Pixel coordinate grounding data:
---*---
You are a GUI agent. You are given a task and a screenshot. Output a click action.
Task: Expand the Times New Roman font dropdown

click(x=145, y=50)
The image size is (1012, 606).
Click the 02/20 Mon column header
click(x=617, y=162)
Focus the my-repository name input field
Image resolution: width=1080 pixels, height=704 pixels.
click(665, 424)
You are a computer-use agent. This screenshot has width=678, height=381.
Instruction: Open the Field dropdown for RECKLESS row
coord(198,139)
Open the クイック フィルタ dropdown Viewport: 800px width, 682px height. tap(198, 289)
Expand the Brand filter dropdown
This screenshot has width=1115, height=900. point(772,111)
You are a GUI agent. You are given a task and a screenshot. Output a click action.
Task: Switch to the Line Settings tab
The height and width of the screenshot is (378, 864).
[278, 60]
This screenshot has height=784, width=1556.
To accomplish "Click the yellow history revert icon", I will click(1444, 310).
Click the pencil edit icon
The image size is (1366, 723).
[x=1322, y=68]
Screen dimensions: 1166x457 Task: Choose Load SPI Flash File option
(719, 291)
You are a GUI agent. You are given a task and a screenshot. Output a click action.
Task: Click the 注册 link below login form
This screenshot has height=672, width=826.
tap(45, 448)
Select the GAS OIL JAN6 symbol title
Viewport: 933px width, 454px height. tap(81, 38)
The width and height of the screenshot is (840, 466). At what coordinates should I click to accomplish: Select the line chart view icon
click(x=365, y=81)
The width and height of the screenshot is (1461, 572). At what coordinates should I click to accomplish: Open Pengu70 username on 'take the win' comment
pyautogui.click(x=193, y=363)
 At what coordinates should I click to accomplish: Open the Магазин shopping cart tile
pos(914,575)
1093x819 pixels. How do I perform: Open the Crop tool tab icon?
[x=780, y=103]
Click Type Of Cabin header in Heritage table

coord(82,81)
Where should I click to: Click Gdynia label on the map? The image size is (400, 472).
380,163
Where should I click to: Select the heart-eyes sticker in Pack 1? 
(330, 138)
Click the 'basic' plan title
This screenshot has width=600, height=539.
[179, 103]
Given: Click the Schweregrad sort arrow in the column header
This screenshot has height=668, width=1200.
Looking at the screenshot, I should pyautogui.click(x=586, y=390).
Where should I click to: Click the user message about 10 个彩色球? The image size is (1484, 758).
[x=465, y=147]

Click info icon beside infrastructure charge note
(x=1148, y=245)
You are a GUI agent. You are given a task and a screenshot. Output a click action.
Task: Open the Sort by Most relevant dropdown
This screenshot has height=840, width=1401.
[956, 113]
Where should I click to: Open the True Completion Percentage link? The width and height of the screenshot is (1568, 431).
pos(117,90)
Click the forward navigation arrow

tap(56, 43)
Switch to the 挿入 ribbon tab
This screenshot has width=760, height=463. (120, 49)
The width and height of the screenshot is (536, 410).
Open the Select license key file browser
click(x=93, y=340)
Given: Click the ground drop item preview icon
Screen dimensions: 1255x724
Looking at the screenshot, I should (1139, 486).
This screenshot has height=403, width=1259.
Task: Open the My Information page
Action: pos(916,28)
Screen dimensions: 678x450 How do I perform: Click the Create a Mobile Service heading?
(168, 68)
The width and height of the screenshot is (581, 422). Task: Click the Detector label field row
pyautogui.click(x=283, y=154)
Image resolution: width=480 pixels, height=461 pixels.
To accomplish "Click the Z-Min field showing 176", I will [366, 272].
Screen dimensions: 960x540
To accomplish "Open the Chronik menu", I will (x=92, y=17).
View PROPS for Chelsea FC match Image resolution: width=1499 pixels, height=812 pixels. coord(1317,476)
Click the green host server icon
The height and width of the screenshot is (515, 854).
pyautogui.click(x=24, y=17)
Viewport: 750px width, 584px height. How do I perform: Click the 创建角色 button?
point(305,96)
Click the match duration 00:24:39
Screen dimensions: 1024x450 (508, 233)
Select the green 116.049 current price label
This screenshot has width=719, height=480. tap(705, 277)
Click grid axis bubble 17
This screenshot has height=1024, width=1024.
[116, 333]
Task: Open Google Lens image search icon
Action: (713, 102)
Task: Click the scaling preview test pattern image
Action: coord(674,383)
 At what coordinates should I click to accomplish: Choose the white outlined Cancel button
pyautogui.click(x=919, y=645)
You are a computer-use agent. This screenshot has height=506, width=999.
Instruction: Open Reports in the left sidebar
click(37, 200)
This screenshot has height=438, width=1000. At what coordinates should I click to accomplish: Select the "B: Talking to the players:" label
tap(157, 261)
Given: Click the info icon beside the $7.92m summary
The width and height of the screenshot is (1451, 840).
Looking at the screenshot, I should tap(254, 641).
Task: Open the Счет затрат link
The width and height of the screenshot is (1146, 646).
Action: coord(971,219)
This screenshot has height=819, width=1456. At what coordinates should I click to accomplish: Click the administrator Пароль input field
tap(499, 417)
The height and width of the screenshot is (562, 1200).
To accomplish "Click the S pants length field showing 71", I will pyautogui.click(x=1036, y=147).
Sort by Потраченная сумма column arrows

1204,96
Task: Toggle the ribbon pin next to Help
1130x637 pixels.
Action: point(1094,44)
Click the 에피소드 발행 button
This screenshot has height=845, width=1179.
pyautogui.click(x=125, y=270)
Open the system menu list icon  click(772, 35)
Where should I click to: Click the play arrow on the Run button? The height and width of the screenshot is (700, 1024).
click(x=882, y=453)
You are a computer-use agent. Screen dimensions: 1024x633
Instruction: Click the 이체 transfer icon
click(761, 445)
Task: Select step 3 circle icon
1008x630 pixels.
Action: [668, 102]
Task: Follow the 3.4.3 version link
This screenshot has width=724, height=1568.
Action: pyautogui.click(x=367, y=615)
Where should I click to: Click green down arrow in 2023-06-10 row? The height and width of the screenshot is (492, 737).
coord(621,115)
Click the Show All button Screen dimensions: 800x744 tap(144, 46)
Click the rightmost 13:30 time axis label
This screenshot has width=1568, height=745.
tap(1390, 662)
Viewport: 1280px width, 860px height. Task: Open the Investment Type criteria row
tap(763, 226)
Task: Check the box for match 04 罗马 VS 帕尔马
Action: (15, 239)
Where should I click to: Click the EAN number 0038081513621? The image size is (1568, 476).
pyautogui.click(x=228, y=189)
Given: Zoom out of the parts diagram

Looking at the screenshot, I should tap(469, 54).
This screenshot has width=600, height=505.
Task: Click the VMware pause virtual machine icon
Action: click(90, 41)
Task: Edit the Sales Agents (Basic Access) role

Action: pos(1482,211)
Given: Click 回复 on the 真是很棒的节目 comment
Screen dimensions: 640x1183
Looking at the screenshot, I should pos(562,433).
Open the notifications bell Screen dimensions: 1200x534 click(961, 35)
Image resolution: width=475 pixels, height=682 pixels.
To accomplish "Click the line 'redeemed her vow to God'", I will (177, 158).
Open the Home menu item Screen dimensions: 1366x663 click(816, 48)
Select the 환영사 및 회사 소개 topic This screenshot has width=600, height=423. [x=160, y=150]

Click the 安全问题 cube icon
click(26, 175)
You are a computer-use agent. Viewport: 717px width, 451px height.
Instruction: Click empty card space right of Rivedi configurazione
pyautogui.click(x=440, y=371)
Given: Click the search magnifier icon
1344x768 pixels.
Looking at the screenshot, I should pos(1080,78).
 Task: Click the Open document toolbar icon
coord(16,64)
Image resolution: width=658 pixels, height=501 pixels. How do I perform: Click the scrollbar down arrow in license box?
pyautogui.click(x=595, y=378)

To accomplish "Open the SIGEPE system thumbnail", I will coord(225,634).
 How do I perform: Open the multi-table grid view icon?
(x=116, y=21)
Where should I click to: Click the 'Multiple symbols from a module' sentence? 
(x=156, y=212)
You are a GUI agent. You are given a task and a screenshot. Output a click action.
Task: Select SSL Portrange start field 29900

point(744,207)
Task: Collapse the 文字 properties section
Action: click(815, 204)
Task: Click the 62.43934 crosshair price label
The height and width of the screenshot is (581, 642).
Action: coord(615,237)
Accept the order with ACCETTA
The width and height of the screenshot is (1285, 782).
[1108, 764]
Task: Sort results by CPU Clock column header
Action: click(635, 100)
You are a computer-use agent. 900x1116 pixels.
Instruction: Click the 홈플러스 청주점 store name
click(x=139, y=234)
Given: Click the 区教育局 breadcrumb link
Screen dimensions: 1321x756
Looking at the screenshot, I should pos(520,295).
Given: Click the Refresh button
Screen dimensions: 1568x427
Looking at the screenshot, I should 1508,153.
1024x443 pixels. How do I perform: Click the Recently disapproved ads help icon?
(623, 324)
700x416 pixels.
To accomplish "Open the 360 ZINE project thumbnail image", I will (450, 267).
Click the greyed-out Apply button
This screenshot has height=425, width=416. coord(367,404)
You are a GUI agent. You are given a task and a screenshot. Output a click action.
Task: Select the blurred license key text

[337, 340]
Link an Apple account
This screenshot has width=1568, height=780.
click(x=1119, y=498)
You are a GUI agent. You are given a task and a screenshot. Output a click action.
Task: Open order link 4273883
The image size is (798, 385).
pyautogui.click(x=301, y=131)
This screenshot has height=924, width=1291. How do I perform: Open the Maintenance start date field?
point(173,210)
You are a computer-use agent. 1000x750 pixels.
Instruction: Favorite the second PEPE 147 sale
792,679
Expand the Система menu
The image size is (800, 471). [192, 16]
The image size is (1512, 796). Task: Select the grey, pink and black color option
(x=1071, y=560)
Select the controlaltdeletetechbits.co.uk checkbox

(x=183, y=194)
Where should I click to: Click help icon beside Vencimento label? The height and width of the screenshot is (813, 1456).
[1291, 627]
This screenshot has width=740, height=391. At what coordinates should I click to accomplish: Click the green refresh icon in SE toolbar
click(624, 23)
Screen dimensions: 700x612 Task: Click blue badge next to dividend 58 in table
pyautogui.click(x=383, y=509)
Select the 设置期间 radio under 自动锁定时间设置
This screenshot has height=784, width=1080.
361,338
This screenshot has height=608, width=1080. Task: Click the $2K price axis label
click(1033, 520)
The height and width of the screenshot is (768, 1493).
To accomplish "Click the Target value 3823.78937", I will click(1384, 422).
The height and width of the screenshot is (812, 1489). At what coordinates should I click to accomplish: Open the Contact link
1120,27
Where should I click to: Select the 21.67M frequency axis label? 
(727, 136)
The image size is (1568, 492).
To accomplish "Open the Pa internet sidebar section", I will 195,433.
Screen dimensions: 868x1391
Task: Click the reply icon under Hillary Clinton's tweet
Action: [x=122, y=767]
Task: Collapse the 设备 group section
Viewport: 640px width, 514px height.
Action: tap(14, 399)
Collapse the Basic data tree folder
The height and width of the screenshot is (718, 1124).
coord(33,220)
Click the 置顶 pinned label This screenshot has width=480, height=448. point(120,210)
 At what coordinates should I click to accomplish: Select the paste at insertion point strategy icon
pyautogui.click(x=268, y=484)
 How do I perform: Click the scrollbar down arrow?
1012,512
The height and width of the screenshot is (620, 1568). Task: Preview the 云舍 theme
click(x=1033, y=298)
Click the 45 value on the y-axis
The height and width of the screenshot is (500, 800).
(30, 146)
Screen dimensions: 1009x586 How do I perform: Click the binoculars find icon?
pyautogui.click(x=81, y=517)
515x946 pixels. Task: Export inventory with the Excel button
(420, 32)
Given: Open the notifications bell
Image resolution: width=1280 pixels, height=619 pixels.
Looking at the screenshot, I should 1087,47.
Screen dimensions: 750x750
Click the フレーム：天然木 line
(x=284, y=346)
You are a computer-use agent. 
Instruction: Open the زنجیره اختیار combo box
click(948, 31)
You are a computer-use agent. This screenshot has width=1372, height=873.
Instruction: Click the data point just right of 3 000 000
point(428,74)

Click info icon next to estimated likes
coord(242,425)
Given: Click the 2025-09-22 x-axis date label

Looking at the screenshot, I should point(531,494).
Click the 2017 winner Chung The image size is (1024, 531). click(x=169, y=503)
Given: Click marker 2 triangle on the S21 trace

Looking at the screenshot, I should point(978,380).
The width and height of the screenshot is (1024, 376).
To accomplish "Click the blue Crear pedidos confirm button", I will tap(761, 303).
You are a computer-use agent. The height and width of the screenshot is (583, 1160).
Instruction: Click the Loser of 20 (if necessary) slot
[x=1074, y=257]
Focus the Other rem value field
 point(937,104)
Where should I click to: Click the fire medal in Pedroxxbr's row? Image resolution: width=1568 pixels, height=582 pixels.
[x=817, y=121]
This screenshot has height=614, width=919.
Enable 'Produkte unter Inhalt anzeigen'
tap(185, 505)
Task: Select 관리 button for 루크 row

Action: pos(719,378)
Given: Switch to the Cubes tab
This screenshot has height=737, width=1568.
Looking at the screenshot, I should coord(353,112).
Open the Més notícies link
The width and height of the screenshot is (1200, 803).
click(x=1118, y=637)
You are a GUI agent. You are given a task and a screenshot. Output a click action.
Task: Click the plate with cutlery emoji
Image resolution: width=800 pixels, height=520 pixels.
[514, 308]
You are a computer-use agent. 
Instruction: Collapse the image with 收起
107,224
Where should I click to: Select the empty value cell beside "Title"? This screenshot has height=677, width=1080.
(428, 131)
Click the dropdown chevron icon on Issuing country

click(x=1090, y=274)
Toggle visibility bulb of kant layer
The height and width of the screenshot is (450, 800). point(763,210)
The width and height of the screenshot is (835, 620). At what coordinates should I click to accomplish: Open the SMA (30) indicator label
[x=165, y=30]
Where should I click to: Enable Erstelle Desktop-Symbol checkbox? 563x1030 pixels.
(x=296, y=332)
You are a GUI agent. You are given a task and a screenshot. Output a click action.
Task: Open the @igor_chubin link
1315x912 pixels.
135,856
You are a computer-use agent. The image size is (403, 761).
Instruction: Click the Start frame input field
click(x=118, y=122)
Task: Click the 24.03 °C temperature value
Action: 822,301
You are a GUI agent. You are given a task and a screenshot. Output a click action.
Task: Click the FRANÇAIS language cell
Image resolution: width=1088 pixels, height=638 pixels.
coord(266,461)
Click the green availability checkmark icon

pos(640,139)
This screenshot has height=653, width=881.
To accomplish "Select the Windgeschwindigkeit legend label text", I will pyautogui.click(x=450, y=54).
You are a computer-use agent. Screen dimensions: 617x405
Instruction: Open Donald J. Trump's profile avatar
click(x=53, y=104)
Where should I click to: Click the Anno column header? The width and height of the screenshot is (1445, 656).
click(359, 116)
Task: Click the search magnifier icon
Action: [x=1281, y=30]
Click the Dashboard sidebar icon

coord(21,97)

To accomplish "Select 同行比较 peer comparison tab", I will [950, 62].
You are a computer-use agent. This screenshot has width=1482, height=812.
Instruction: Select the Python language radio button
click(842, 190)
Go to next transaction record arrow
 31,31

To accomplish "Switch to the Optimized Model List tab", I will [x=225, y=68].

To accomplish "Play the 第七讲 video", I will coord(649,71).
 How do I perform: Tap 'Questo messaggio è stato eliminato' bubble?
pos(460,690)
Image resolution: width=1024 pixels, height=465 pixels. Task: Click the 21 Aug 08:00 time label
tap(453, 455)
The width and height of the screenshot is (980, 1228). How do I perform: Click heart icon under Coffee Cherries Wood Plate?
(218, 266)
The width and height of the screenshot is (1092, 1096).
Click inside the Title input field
---*---
## WORK TASK
Whenever the word "bell" occurs in a line above, copy that line.

## TASK OUTPUT
Open the notifications bell Screen dimensions: 1200x534 click(961, 35)
Given: Open the notifications bell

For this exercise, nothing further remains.